#### Task directions
Set down each record below exactly as it stands. Pictures are not part of the copy.

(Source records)
BEGIN
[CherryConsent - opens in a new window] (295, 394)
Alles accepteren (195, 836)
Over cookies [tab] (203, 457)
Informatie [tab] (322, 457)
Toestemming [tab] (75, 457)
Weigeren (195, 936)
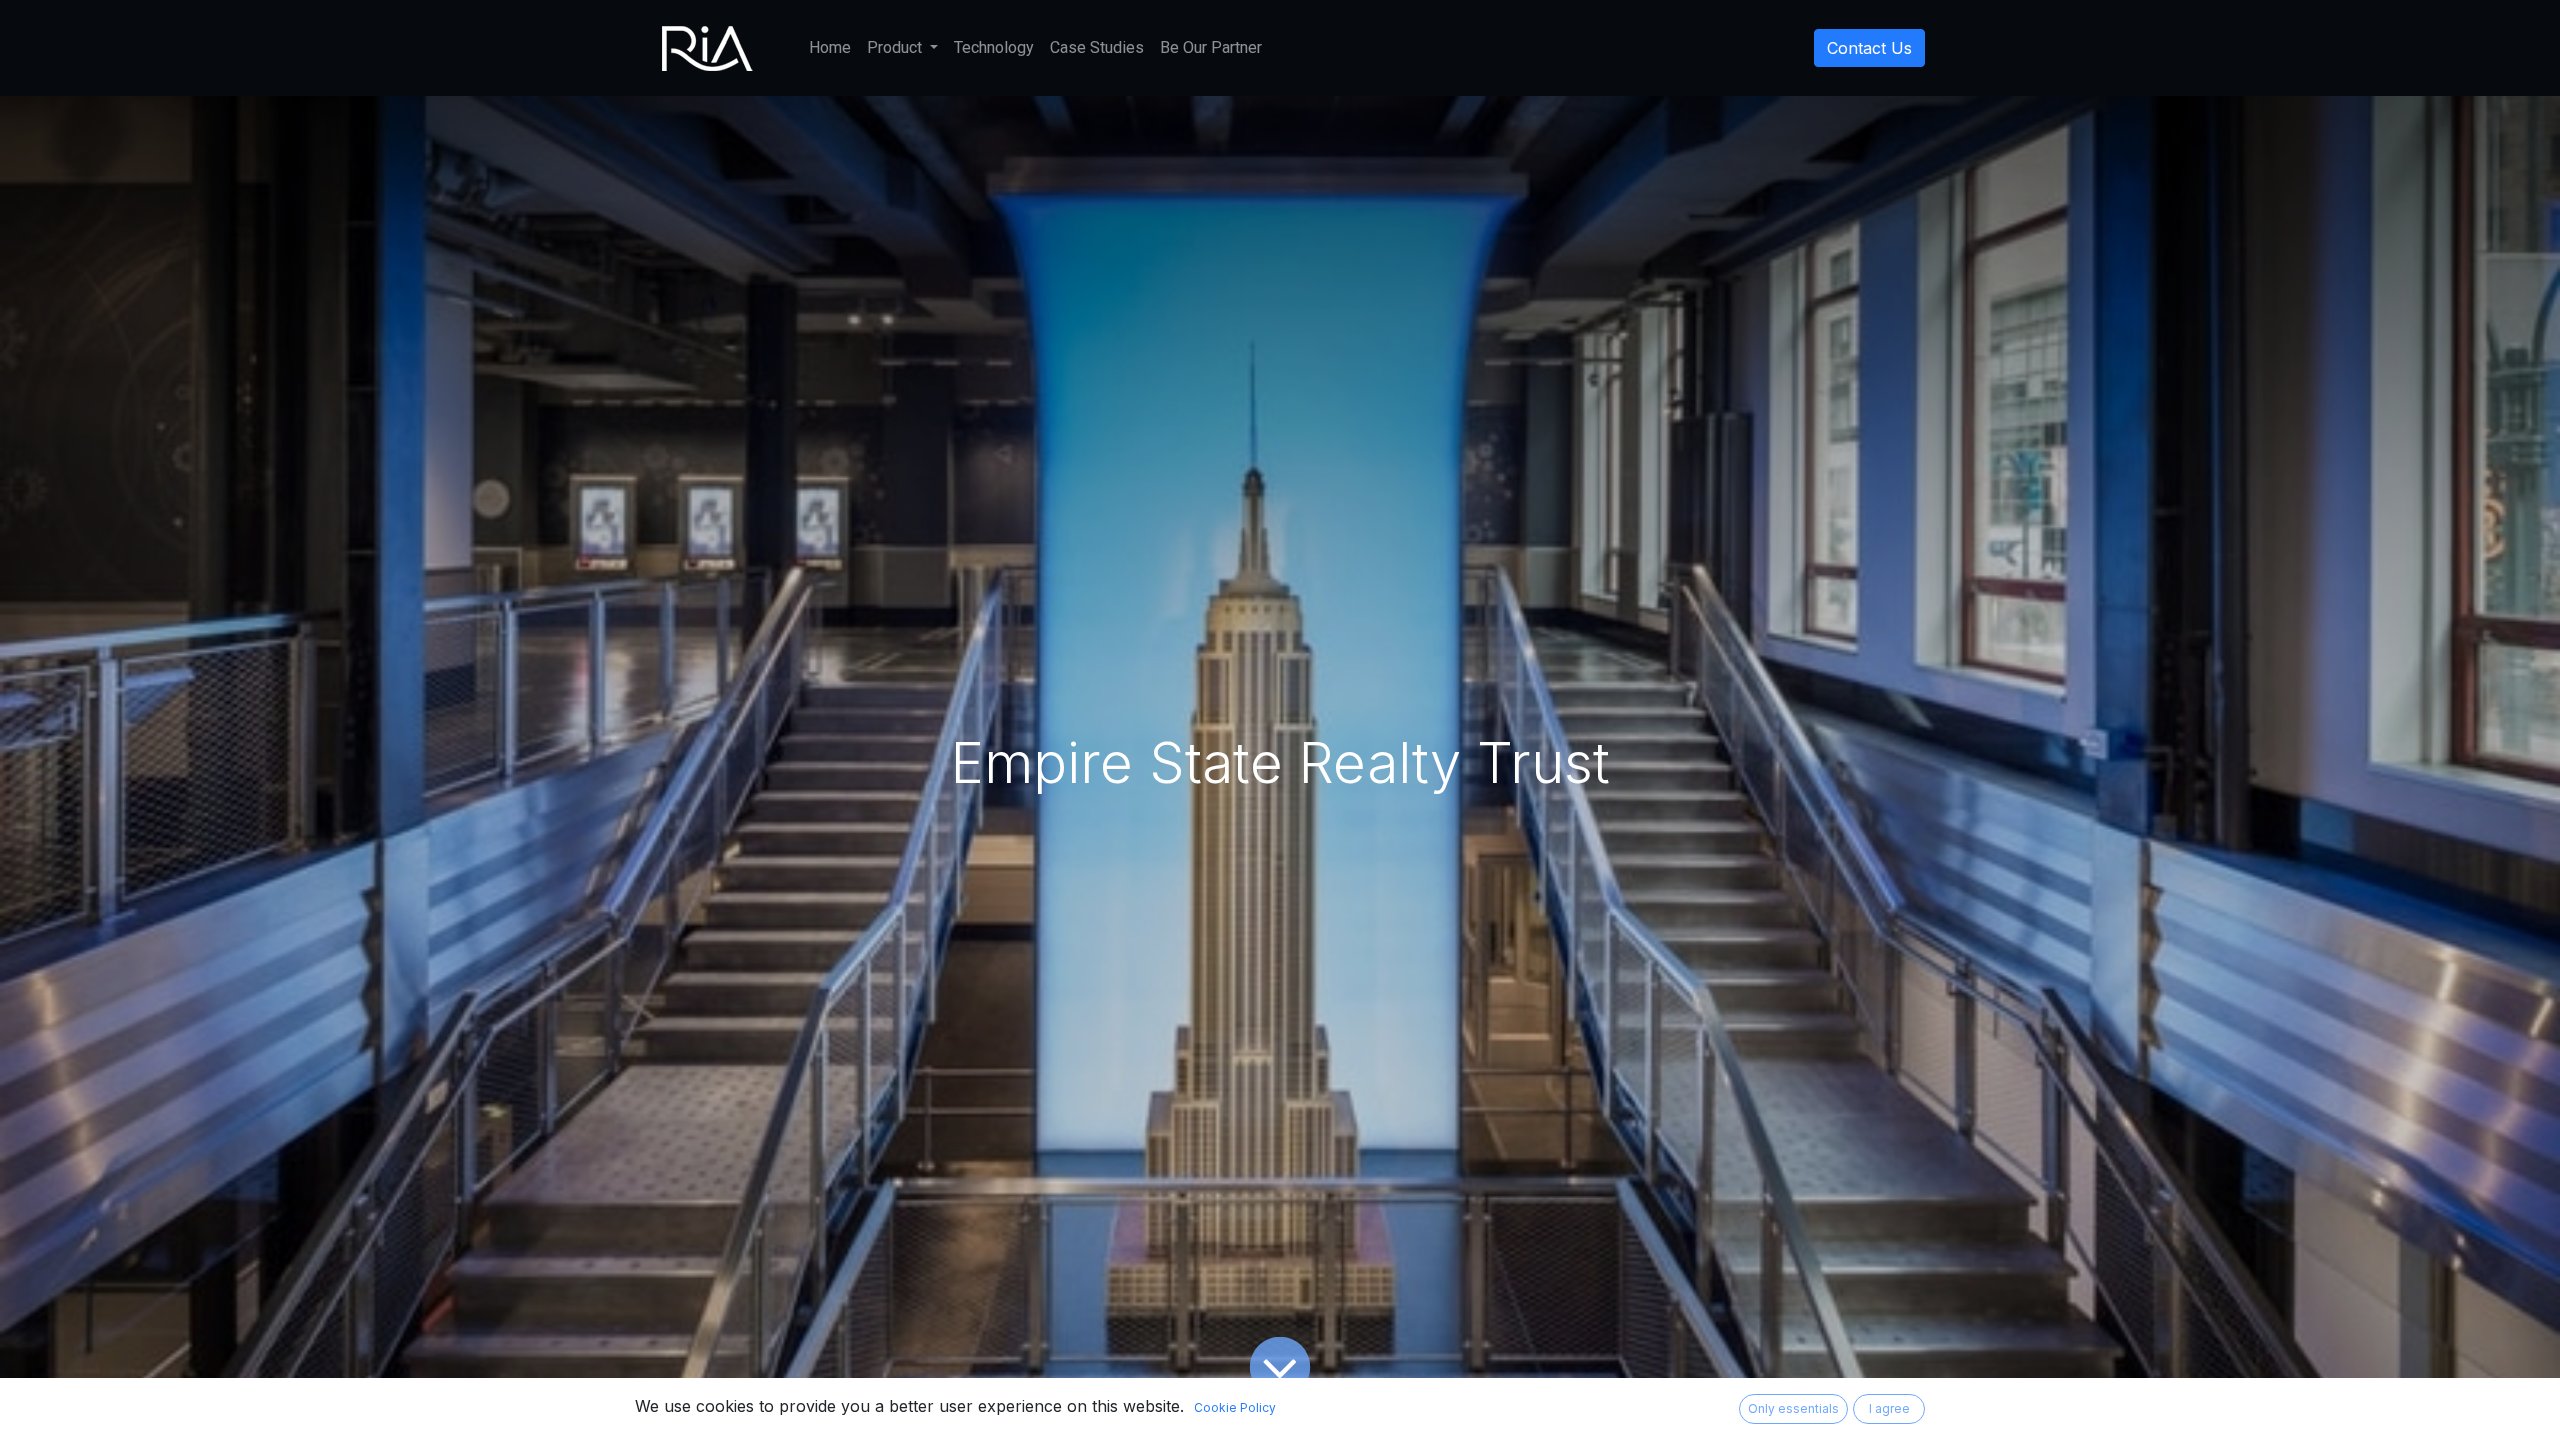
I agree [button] (1889, 1408)
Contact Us (1869, 48)
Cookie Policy (1235, 1407)
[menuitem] (830, 48)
END
#### The completed task
[CherryConsent - opens in a new window] (295, 394)
Alles accepteren (195, 836)
Over cookies [tab] (203, 457)
Informatie [tab] (322, 457)
Toestemming [tab] (75, 457)
Weigeren (195, 936)
I agree [button] (1889, 1408)
Contact Us (1869, 48)
Cookie Policy (1235, 1407)
[menuitem] (830, 48)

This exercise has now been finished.